Selon une source, « pauvre, il revint à Toulon » ; il fait « du journalisme dans une feuille locale » tout en continuant à s’occuper de livres et de littérature [16]. Selon une autre source, il est encore à Paris quand il est nommé, par un arrêté du 2 juillet 1870, bibliothécaire de Draguignan ; il entre en fonction au début du mois d’août, mais n’occupe le poste que quelques semaines : vers la mi-septembre, après la chute de l’Empire, il est révoqué comme de nombreux membres du personnel communal nommé pendant la période impériale [17].

Sans doute afin de bénéficier d’un revenu régulier [18], Alexandre Mouttet obtient d’être nommé juge de paix à Roquevaire (Bouches-du-Rhône) en juin 1879 [19] ; un an plus tard, il est muté à Menton (Alpes-Maritimes), puis en 1883 à Aix-en-Provence (Bouches-du-Rhône).
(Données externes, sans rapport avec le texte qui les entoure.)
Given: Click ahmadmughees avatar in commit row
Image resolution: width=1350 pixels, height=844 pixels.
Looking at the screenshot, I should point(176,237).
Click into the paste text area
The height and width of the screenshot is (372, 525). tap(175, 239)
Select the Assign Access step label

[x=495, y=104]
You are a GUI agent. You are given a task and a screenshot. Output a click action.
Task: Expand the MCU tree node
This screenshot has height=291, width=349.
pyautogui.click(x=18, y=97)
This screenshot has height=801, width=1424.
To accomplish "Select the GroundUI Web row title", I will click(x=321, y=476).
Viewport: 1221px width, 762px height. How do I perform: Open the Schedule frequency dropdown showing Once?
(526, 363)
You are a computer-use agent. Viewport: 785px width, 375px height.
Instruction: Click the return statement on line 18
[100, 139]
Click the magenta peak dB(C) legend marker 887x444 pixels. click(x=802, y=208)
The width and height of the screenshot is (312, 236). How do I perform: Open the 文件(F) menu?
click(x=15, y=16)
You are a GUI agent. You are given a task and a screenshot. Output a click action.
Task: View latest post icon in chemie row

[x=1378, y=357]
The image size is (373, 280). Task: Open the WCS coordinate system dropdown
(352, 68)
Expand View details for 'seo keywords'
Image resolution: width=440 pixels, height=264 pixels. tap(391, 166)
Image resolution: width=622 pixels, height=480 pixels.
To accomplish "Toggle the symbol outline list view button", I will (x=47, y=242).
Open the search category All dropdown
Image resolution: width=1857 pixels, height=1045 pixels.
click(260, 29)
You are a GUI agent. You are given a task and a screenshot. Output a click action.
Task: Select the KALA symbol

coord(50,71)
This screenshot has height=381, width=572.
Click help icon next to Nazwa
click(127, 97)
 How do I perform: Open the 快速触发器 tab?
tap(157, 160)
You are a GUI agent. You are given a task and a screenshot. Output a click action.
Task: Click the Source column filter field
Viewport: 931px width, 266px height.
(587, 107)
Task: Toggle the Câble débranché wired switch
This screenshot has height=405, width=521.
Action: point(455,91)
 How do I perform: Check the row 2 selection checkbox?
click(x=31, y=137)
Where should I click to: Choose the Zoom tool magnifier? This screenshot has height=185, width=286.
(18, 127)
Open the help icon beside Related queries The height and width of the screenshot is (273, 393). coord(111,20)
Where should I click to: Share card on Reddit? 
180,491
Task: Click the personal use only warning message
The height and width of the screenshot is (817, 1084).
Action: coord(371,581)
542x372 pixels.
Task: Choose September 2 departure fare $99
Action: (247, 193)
Il continue ses travaux d’érudition ; « il fouillait les archives aixoises et en tirait des documents inédits » [20]. Il est aussi en relation avec de nombreux collectionneurs et fait paraître dans la Revue rétrospective des pièces historiques inédites (notamment des lettres de Stendhal, de Thiers, de Béranger et de Mirabeau). Ce sont sans doute ces activités savantes qui lui valent d’être fait officier d’Académie (1887) et officier de l’Instruction publique (1896) [21].

Le décès du « doyen des juges de paix » est signalé à la fois dans la presse locale – par exemple dans Le Petit Marseillais [22] et dans la presse nationale (Le Figaro [23], Le Temps, Le Radical, Le XIXe siècle, L’Univers, La Justice).